What to do | Please rewrite the records starting at the line that has "You are a GUI" and ending after the line that has "Task: Open pull requests icon in header", replacing "click" with "tap" and leaving everything else unchanged. Return only those lines.

Data supplied |
>> Begin
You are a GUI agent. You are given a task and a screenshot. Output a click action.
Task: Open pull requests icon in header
>> End
>> Begin
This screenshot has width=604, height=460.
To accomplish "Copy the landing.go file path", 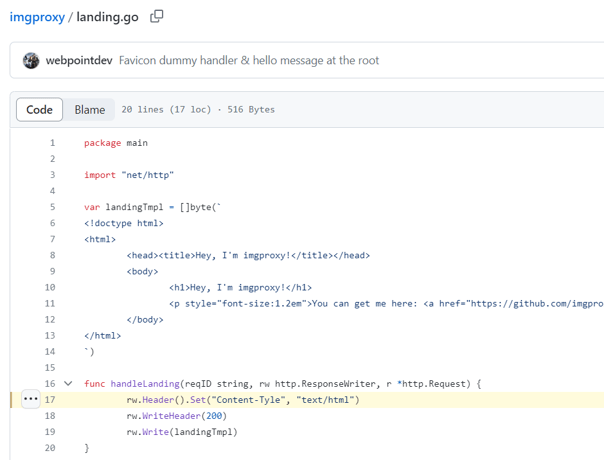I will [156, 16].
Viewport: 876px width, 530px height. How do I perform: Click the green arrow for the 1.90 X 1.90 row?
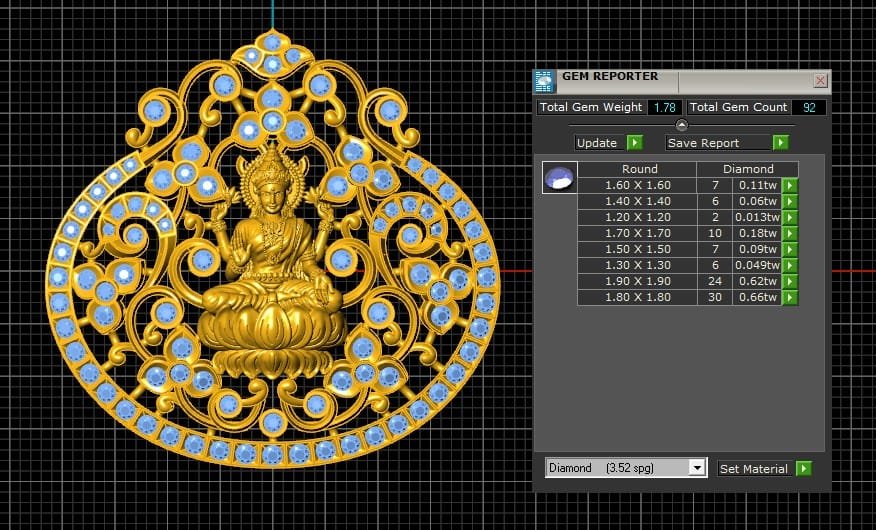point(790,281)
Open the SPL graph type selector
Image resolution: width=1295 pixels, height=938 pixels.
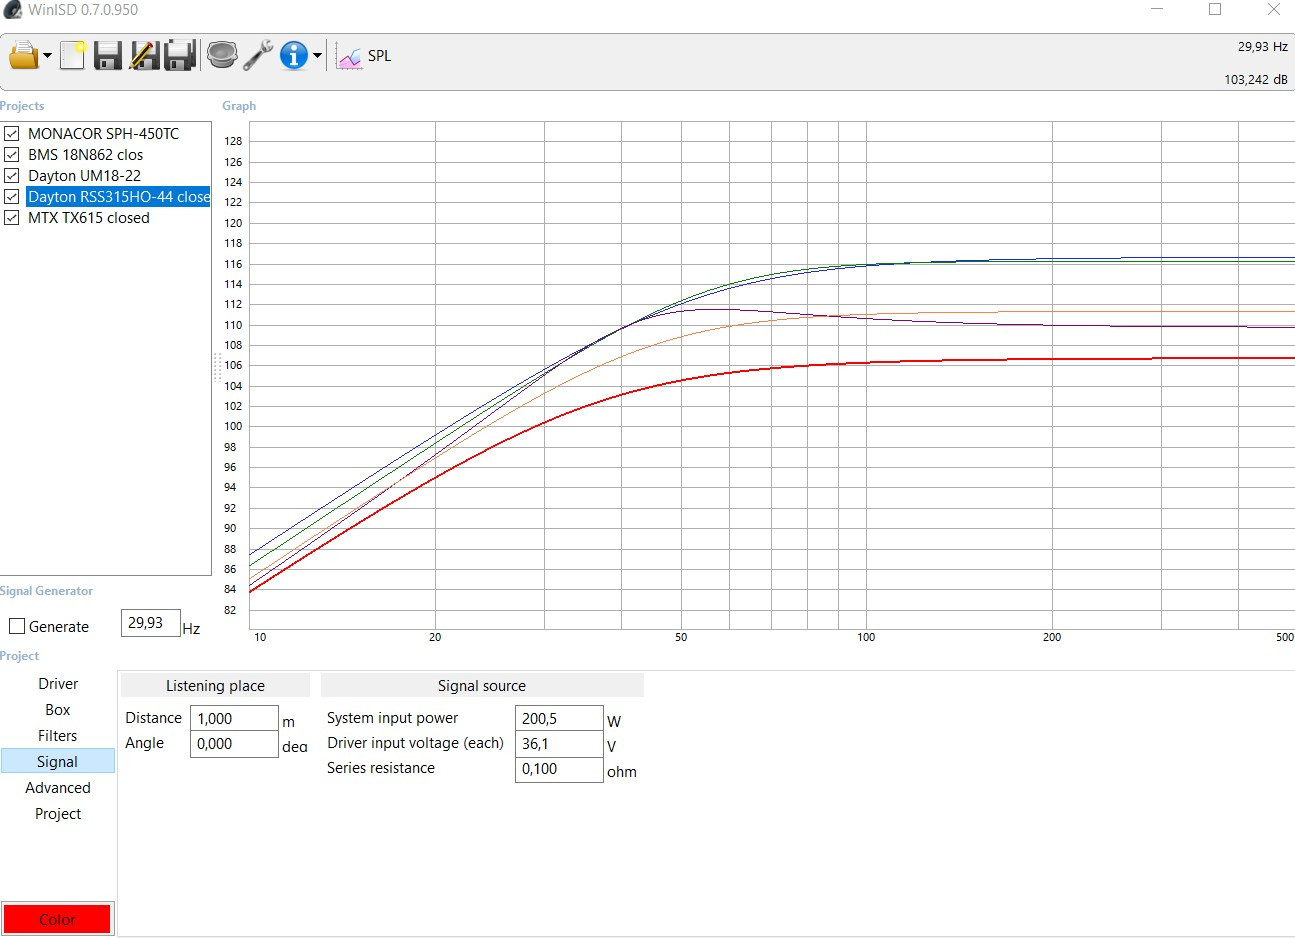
>> End
Worked answer |
You are a GUI agent. You are given a task and a screenshot. Output a tap action.
Task: Open pull requests icon in header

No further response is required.